SUPPLIED RECORDS:
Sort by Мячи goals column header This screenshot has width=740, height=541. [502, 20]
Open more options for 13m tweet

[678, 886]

...

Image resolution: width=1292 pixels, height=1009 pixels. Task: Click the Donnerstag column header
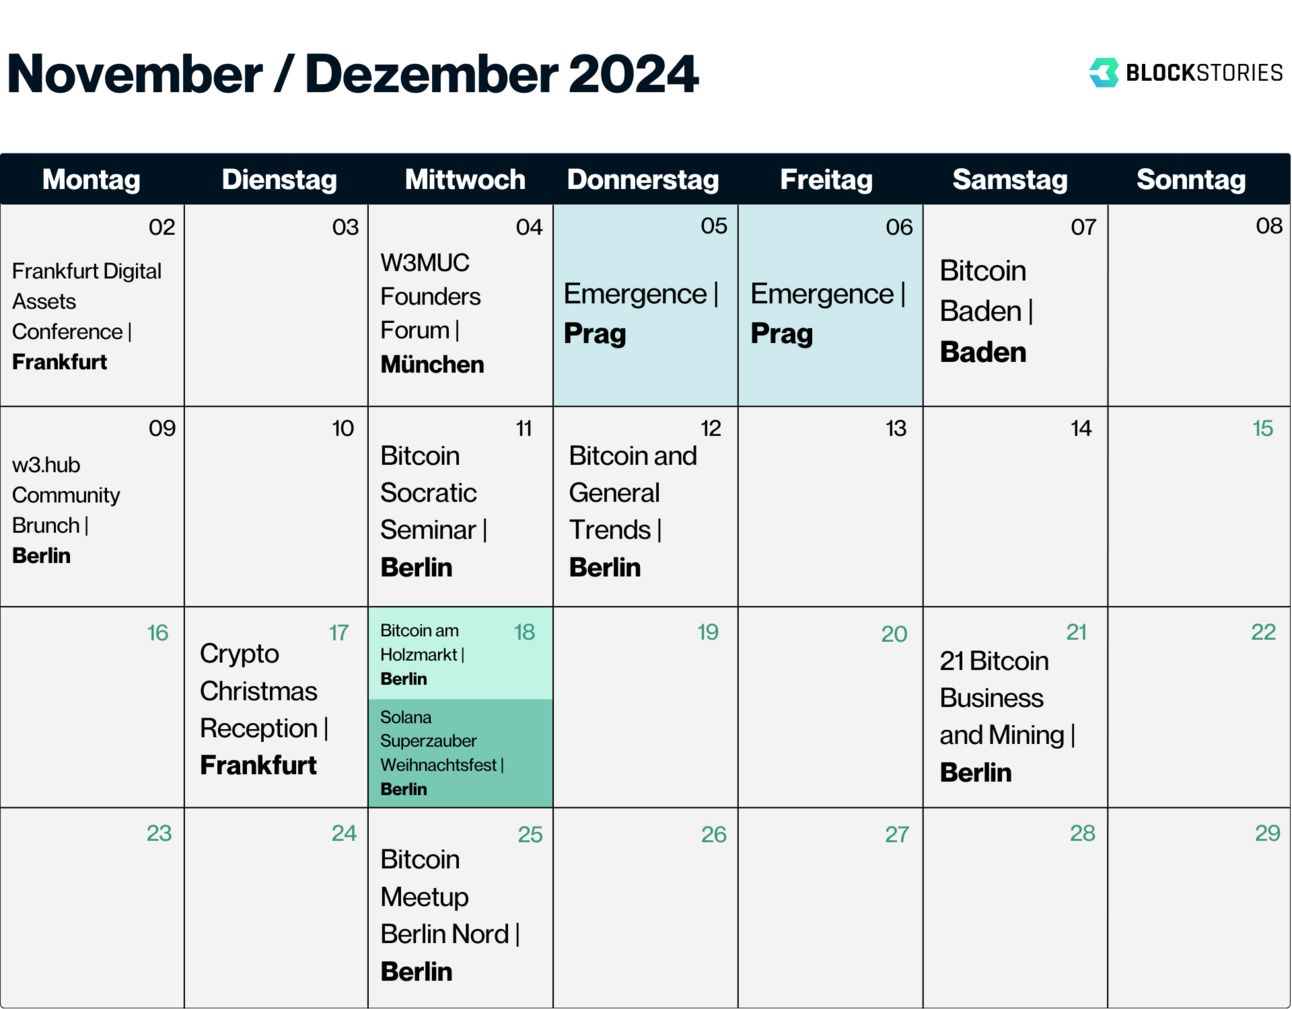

...

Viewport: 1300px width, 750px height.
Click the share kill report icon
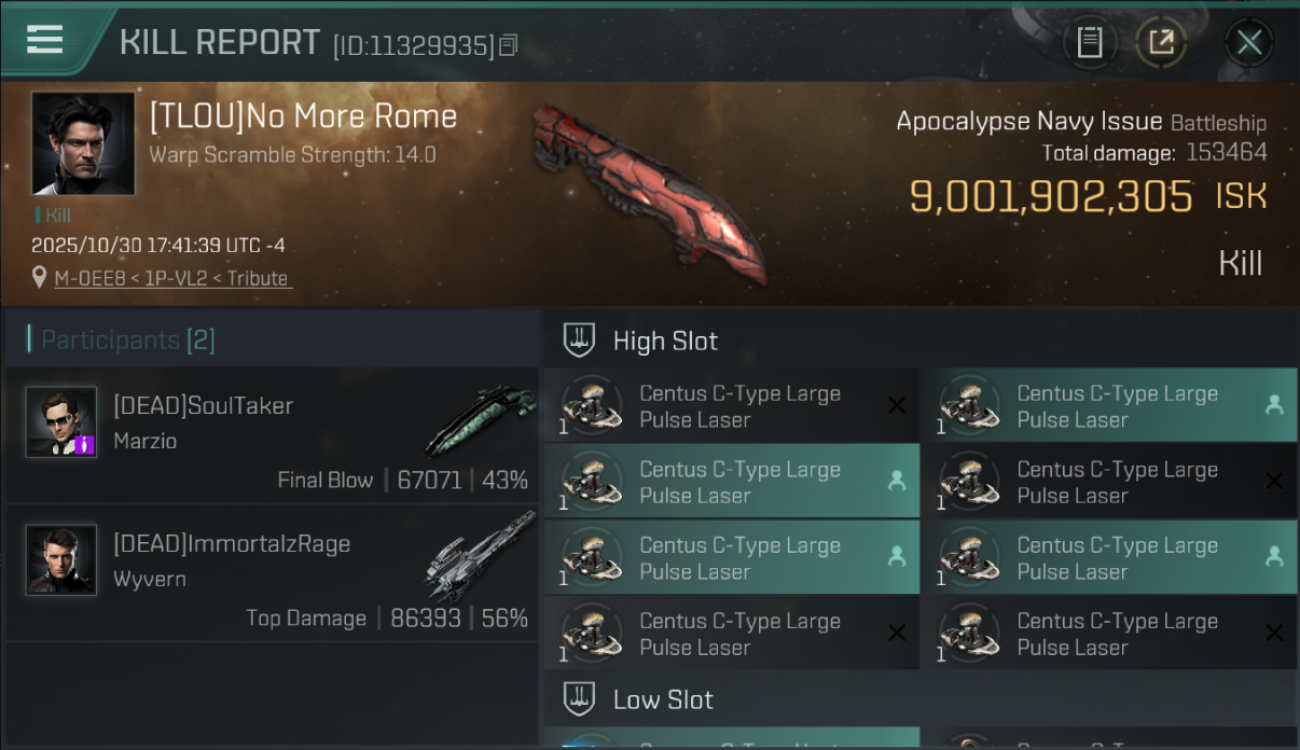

TASK ITEM:
Some lines in the data above hold the string "Click". Find and copy each of them.

OUTPUT FOR THIS TASK:
Image resolution: width=1292 pixels, height=1009 pixels. Task: Click the Donnerstag column header
Click the share kill report icon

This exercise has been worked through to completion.